Selain punya jiwa visioner dan memiliki kemauan positif bagi kemajuan untuk masa depan, kata Tarman Azzam, seorang pemimpin di daerah juga harus punya posisi tawar yang kuat di tingkat nasional.
Momentum reformasi di bidang otonomi daerah yang telah dimulai sejak tahun 2002 mengharuskan setiap pemimpin di daerah dituntut mengambil peran mengisi keberlangsungan pembangunan dan meningkatkan kesejahteraan rakyat.
Tentu itu tidaklah cukup. Ada banyak faktor penentu selain membutuhkan peran kepemimpinan daerah (local leadership) juga dibutuhkan keterlibatan peran dari lembaga-lembaga politik, ekonomi, hukum, agama, sosial budaya, dan pers (media massa). Sejauh mana peran serta mereka mewujudkan public participation ini tentu sangatlah menentukan.

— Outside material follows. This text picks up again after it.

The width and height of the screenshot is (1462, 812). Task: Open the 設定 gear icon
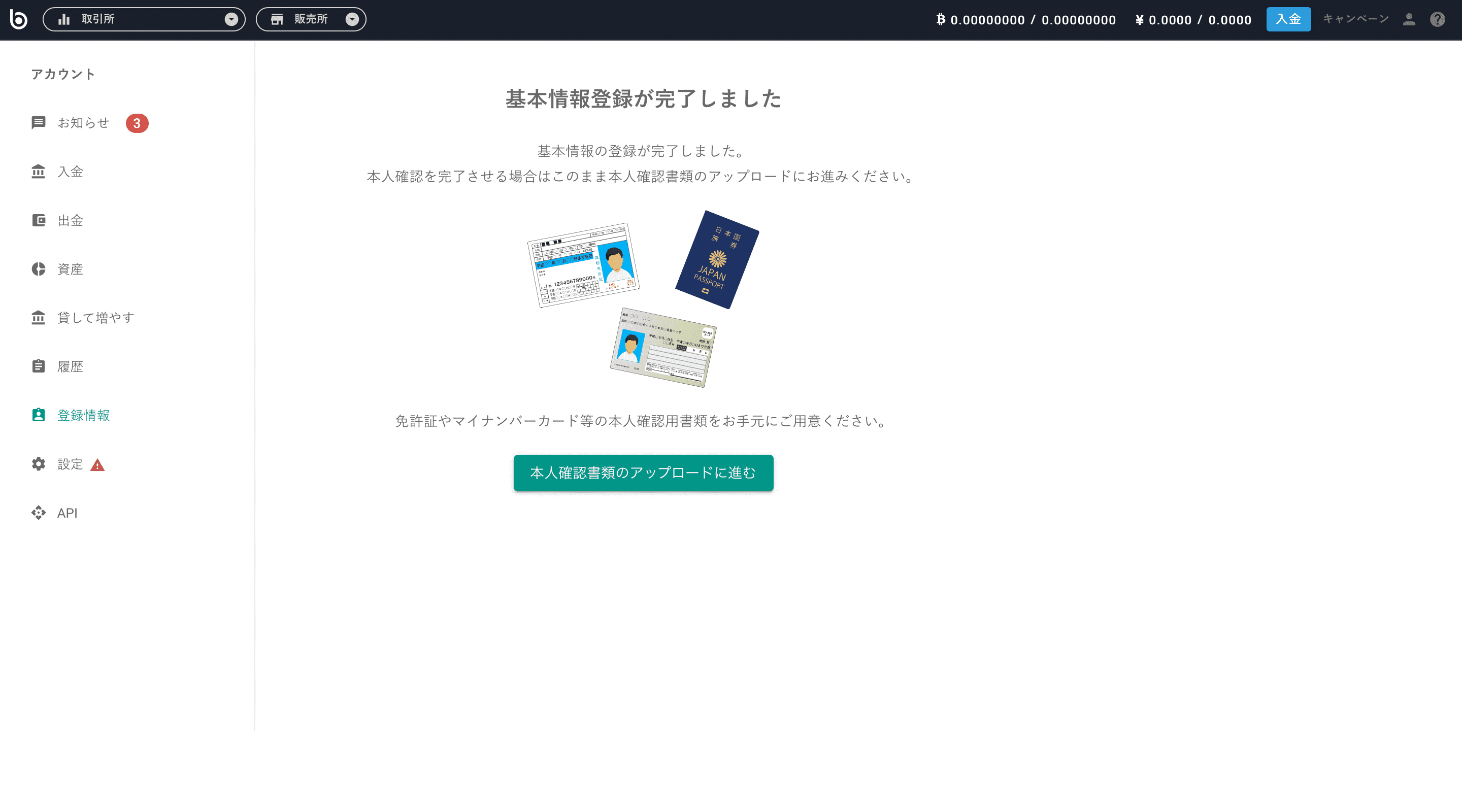pos(38,463)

Di tengah daerah lain memacu diri berjuang keras membangun dan meningkatkan kesejahteraan rakyat yang secara nasional mengalami kemajuan signifikan — Maluku tentu tak boleh ketinggalan dan menjadi tanggung jawab semua pemangku kepentingan di daerah ini.
Dengan APBD Provinsi Maluku yang belum melampaui Rp 700 miliar itu berarti tak lebih baik dari provinsi baru seperti Maluku Utara, Gorontalo, dan Papua Barat. Ini bila dilihat dari income perkapita Maluku hanya Rp 3,4 juta atau masih jauh di bawah rata-rata nasional yang telah sekitar US $ 1.200.

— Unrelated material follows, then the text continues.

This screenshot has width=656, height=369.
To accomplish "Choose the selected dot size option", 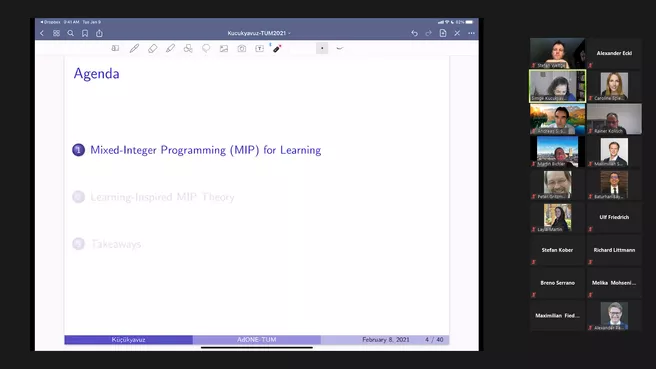I will point(322,48).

Itulah bila kita tak ingin ketinggalan dari daerah sekelilingnya seperti Sulawesi Utara, Sulawesi Tengah, Sulawesi Tenggara, Papua, dan Nusa Tenggara Timur (NTT) bahkan dibanding tiga provinsi yang relatif baru yakni Maluku Utara, Papua Barat, dan Gorontalo, pemimpin di Maluku harus lebih bekerja keras lagi.
Dengan potensi kekayaan alam dan lautan kendala yang dihadapi Maluku jauh lebih rumit terutama dari segi infrastruktur transportasi. Walau terkendala infrastruktur tetap terbuka peluang dan harapan untuk tercapainya kemajuan.
Sebenarnya kondisi berat Maluku selama ini merupakan cermin keterpurukan Indonesia. Lautannya yang luas menyimpan harta karun yang besar namun masih tetap menjadi misteri lantaran belum mampu digarap demi kesejahteraan rakyat di daerah ini.
Dibandingkan banyak daerah lain di Indonesia — Maluku yang berpenduduk lebih 1,4 juta jiwa itu merupakan modal besar bagi sejarah panjang pendirian Republik Indonesia.
Maluku memang merupakan gambaran Indonesia dengan lautan dan pulau-pulau yang kaya raya tapi masih tetap misteri, ditingkahi problema kependudukan yang tidak sederhana.
Maluku relatif tertinggal dari banyak daerah lain. Menghadapi realitas itu tak mudah menuding siapa yang salah lantaran Maluku tak lepas dari perjalanan sejarah panjang penuh kesulitan dan banyak tantangan.
Pada pertengahan 2006 menurut Kementerian Pembangunan Daerah Tertinggal hampir separoh desa di Indonesia dalam keadaan miskin termasuk di Maluku. Dari total 70.611 desa di Indonesia ada 32.379 desa miskin.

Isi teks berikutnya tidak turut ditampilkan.